(Text and element pointing records)
Start
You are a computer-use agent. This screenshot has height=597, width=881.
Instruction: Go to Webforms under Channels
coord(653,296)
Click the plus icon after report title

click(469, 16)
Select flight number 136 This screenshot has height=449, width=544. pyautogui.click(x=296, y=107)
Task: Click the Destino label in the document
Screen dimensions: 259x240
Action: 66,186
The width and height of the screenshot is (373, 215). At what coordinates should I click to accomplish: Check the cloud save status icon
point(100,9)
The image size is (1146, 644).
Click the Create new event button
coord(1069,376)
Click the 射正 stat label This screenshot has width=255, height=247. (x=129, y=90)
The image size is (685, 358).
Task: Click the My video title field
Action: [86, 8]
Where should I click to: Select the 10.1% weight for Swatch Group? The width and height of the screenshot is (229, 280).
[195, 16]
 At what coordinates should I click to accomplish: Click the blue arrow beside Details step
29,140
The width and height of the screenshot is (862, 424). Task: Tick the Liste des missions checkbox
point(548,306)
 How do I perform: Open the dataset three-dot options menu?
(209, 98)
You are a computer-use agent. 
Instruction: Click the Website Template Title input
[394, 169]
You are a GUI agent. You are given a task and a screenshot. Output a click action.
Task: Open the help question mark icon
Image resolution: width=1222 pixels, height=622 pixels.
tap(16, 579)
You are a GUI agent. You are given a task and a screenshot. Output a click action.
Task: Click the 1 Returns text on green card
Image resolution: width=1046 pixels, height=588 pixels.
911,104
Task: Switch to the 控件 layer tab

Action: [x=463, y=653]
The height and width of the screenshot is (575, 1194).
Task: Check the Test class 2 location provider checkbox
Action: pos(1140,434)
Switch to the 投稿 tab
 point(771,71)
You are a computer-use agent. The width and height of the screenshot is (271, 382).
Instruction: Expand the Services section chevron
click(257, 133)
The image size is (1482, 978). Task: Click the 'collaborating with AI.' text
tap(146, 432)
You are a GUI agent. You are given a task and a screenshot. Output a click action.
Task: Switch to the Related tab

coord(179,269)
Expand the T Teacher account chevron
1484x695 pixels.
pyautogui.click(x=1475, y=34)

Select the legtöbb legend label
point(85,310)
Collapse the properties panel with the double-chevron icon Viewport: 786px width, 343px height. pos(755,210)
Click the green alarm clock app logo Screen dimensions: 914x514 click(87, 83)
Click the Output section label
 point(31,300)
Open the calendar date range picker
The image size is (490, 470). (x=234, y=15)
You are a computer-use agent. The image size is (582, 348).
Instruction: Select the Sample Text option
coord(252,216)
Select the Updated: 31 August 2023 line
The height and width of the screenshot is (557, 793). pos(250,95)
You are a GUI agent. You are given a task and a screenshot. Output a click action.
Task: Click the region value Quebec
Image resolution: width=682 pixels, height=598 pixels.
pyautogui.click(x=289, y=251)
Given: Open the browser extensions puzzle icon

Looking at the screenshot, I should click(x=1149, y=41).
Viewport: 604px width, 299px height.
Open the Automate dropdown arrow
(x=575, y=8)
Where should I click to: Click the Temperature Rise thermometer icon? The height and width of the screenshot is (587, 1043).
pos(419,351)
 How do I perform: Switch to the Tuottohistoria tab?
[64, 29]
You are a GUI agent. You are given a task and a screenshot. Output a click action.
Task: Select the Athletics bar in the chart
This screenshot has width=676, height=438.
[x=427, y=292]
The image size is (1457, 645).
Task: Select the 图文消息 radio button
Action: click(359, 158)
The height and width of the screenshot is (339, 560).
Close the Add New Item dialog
End
Description of the task. Output the items without any changes, starting at the first line of the items and ending with the line that contains "coord(1069,376)", with that line included.

Result.
You are a computer-use agent. This screenshot has height=597, width=881.
Instruction: Go to Webforms under Channels
coord(653,296)
Click the plus icon after report title

click(469, 16)
Select flight number 136 This screenshot has height=449, width=544. pyautogui.click(x=296, y=107)
Task: Click the Destino label in the document
Screen dimensions: 259x240
Action: 66,186
The width and height of the screenshot is (373, 215). At what coordinates should I click to accomplish: Check the cloud save status icon
point(100,9)
The image size is (1146, 644).
Click the Create new event button
coord(1069,376)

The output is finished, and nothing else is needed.